A most haphazard method of finding one's position.


----------



## 411353 (11 mo ago)

pete8 said:


> Hi 411353
> A good question and a subject that I have often pondered upon myself . An extremely good book which throws some light on this very subject is David Barrie's "SEXTANT". ( 2014) which covers the histories of the instrument and chronometer, and also the navigators who eventually benefitted from the technology. On a personal level, Barrie, in 1973, made a transatlantic voyage in a 3 berth sailing vessel and was taught the rudiments of celestial navigation and the use of the sextant . He makes reference to the demise of the science in the modern world because of global positioning technology which works on the push of a button. But claims that a reaction is setting in " not everyone wants to be completely in thrall to GPS." But I would hazard a guess that perhaps this does not apply to the current professional navigation officer.
> 
> Pete


Thanks for that reply Pete 8. There is no doubt that GPS is marvelous technology especially if it is of the "differential" variety. The accuracy is almost unbelievable when considering the old traditional methods of navigation.
However from what I recall, when the GPS system was just being built ( _a process which took many years _) , in otherwords it was still in its infancy and was referred to as "Satellite Navigation), it was very restricted geographically speaking.
The system was also a United States designed and operated system in those days, (_and to the best of my knowledge that still maybe the case_), which meant the Pentagon had full control of it. That control was excercised to the full in "war zones" such as the Persian Gulf and areas of the South Atlantic in the vicinity of the Falkland Islands during the hostilities and for some considerable period of time thereafter.
In other words - the Pentagon (_or their agents_) just simply switched the system off when they wanted to.
Whether or not they can still do that today - I have no idea, but I do suspect that they can.
I believe that also was the reason that the European Community entered into building their own satellite navigation system, which if my memory serves me correctly was called "Gallileo". I have no idea how far that project went nor what international "protocols"/"treaties" / "agreements" have been introduced since those early days of building the GPS systems, which may have subsequently effected their development , and the control thereof.


----------



## Rob Bridger (10 mo ago)

I believe I'm right in saying the US Navy (and others) brought back celestial navigation to their officer training navigation courses a decade or so ago, out of fear that the Russians or Chinese could take out the GPS satellite system.


----------



## 411353 (11 mo ago)

Rob Bridger said:


> I believe I'm right in saying the US Navy (and others) brought back celestial navigation to their officer training navigation courses a decade or so ago, out of fear that the Russians or Chinese could take out the GPS satellite system.
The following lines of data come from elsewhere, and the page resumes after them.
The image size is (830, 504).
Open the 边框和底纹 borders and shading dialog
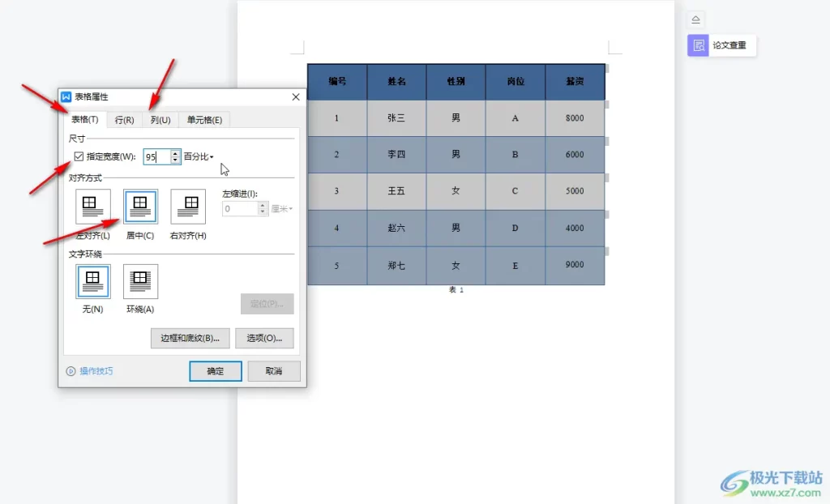pyautogui.click(x=189, y=338)
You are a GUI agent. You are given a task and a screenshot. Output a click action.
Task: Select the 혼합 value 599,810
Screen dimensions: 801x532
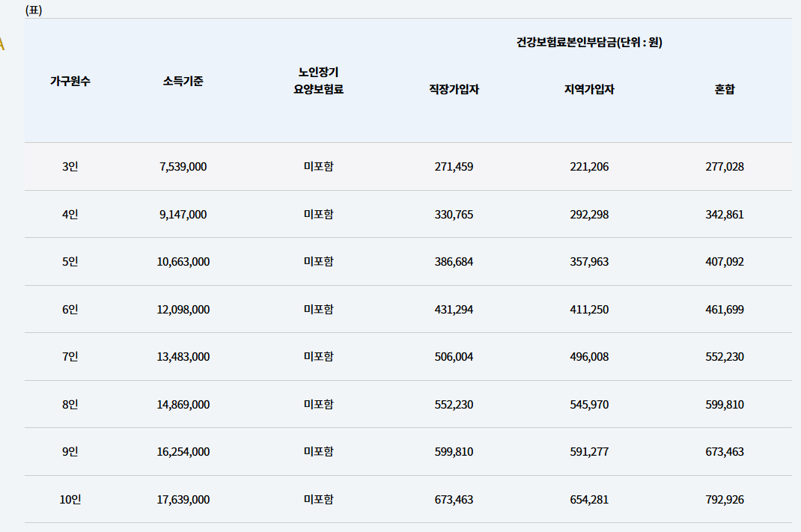point(724,404)
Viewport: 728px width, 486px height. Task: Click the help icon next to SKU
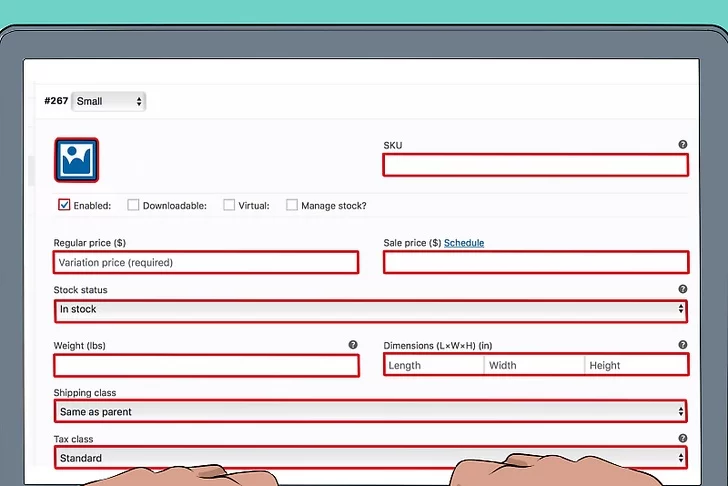click(683, 145)
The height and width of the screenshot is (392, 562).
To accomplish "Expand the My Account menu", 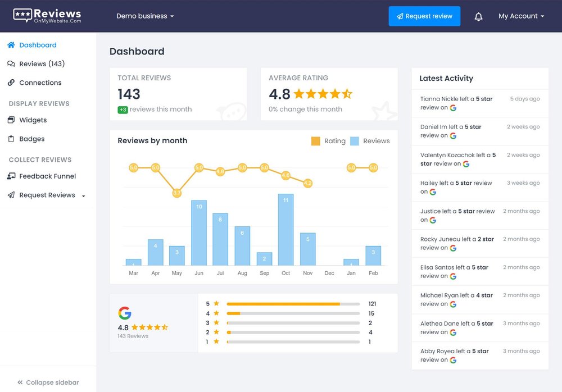I will 521,16.
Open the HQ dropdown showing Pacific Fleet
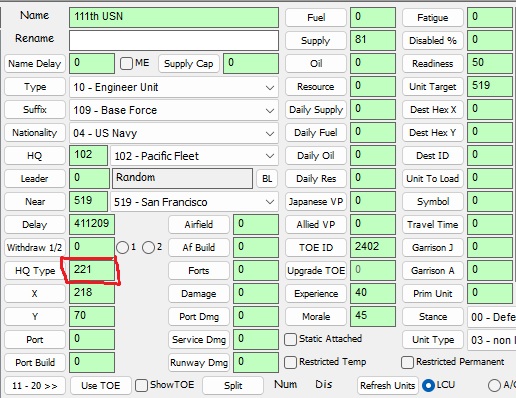Screen dimensions: 516x398 click(194, 156)
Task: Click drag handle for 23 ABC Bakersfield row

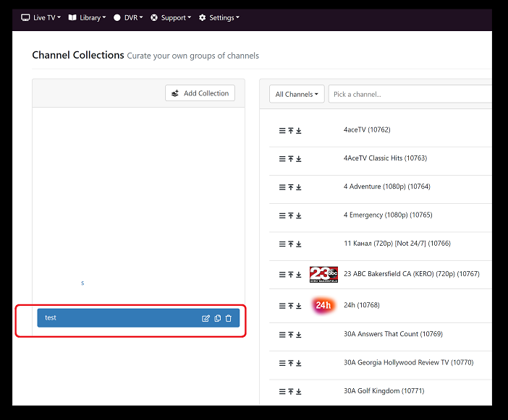Action: pos(282,275)
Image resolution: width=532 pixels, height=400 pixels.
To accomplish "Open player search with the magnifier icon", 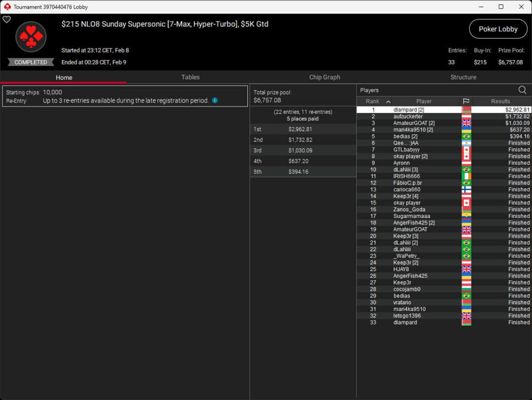I will pyautogui.click(x=522, y=90).
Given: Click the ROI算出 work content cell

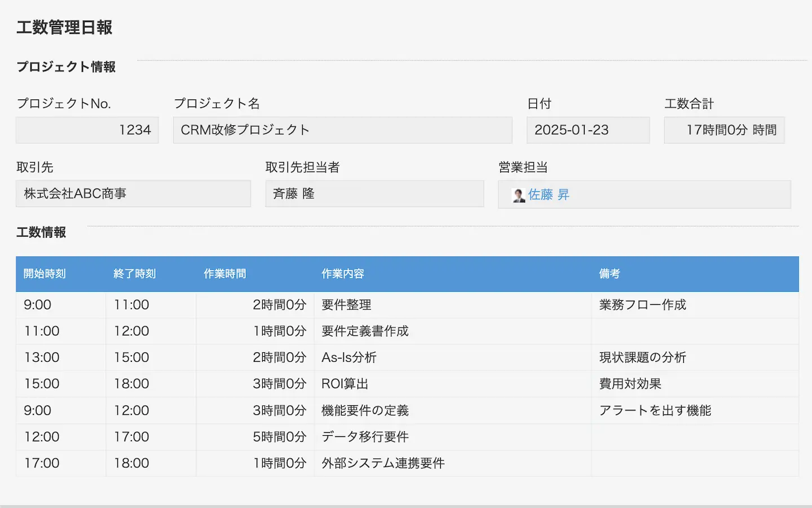Looking at the screenshot, I should (x=345, y=384).
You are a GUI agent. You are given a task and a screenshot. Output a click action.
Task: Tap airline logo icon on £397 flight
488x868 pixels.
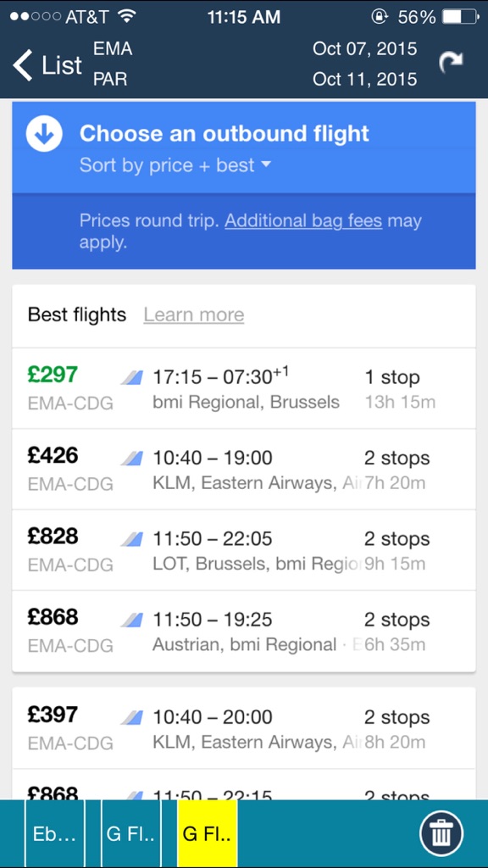point(133,717)
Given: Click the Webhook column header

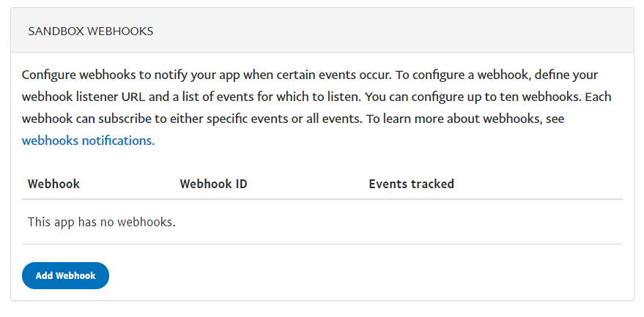Looking at the screenshot, I should pos(53,184).
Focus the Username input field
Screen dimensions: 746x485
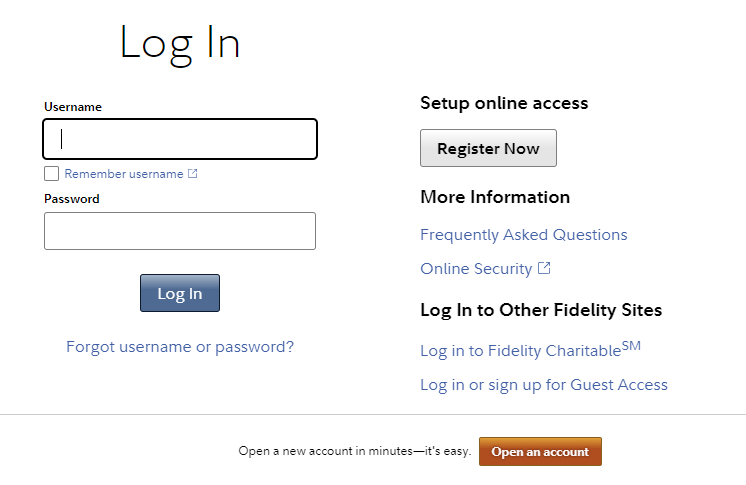click(x=180, y=139)

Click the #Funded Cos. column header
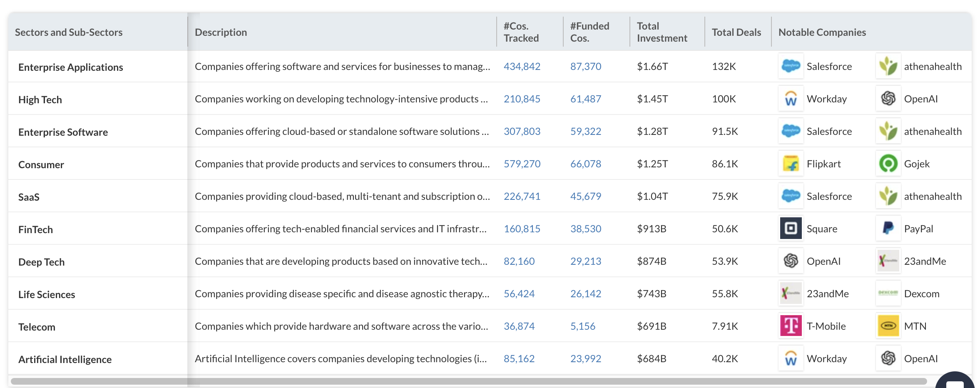click(589, 32)
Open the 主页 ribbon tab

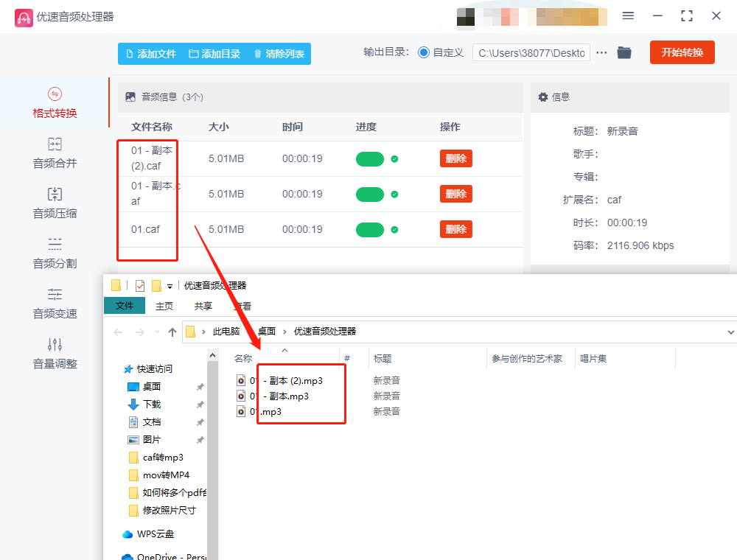tap(164, 306)
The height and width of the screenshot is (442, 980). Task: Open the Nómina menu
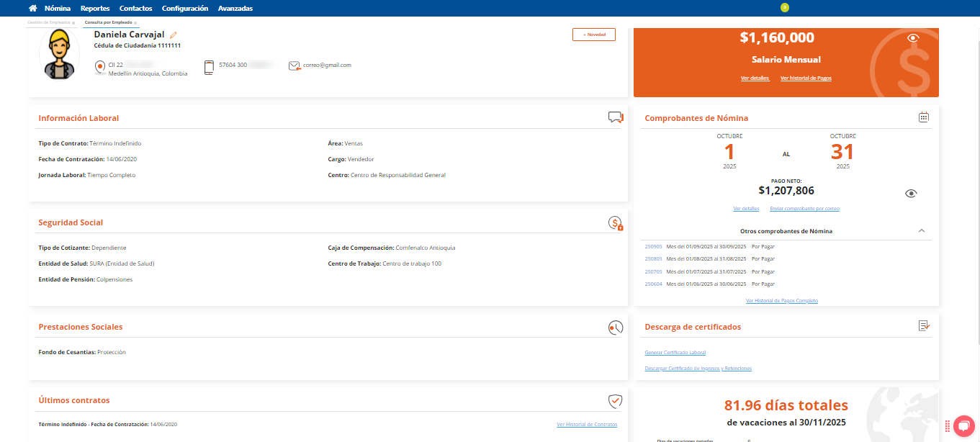point(58,9)
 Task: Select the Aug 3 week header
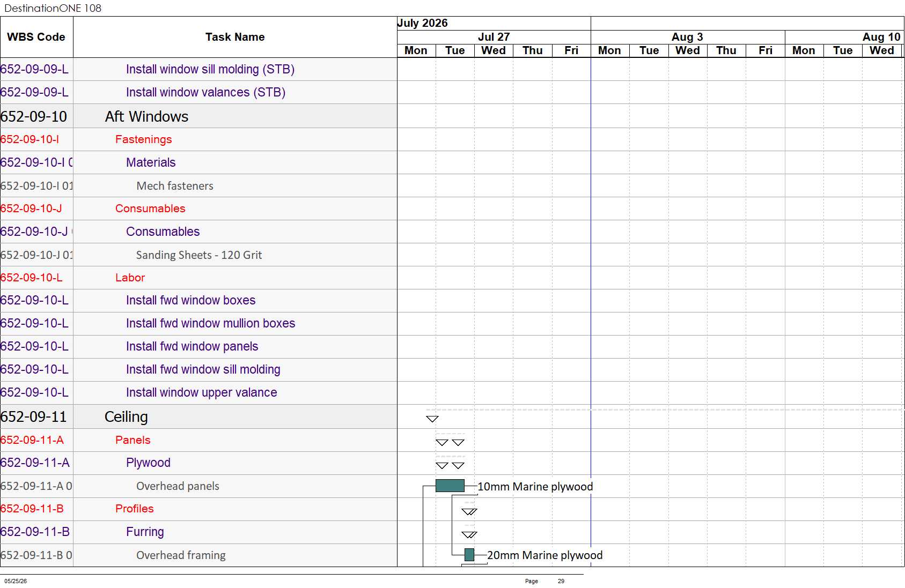[688, 37]
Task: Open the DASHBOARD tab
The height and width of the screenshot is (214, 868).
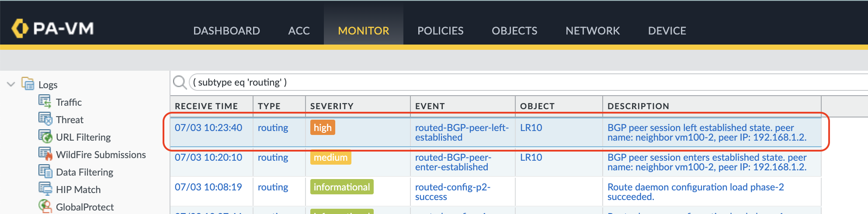Action: 226,31
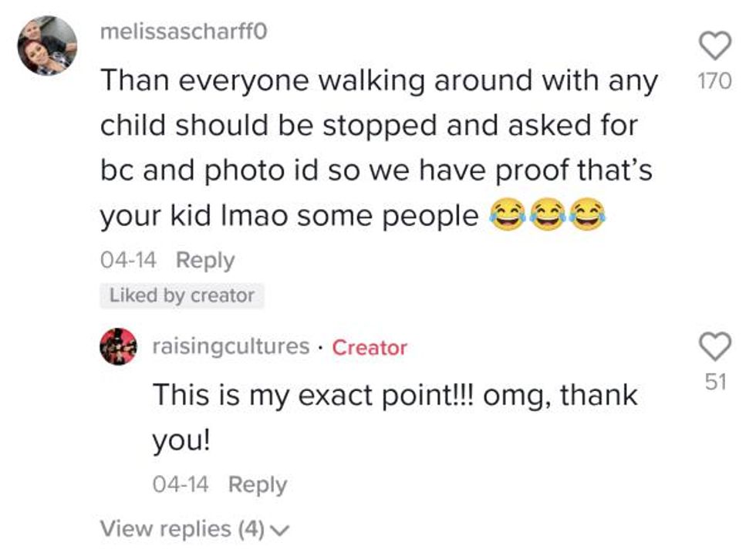The height and width of the screenshot is (553, 756).
Task: Click the red Creator label
Action: point(369,347)
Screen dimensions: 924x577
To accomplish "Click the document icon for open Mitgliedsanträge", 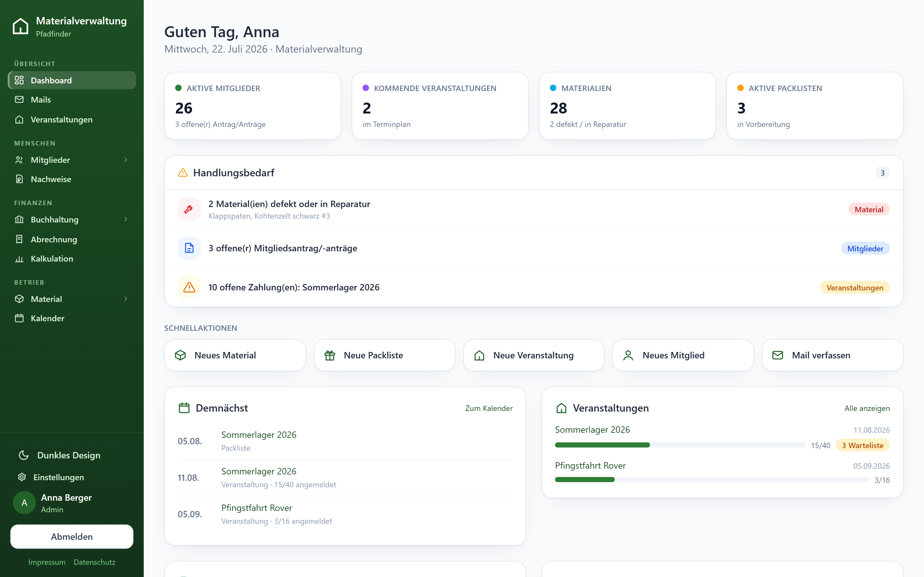I will tap(189, 248).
A very sensible precaution - without doubt.
I clearly recall six stars crossing through the eye of a needle - not much doubt about ones position in such cases.


----------



## CaptRobert (Dec 29, 2021)

411353 said:


> A very sensible precaution - without doubt.
> I clearly recall six stars crossing through the eye of a needle - not much doubt about ones position in such cases.


I used star sights all the time before Sat available was available, I believe it is still practiced in case the Americans decide to shut it down. I took 8 star sights including Polaris 
Polaris was usually about a mile out to the North of the fix.
The stars position and the noon position did not match up on the the ships speed but when compared between 2 sets of positions gave the same speed of the vessel and usually the course made good.
Needless to say the Chief Officer used to wind the 2nd and 3rd Mates up about there sights being not as good as the star sights. They usually argued otherwise,it was good banter.
I once saw a Chief Officer take star sights right on the limit (or beyond it) of horison visibility which when we had really drifted way off course and would have gone aground!!!
Captain Robert 


,


----------



## John Cassels (Sep 29, 2005)

Does the previous post not make much sense - or is it just me ?.


----------



## Lawrie E (Sep 17, 2007)

I retired almost 14 years ago and , for fun, recently took up the Ham-bone again, using a home made artificial horizon.
Sadly, because of adjacent buildings , my back garden sight lines are only available from early Spring to mid Autumn.
But it is great fun and kind of nostalgic in that Google Earth gives me a exact position to several decimal places and it enables me to compare the accuracy of positions obtained by Marc St. Hilaire.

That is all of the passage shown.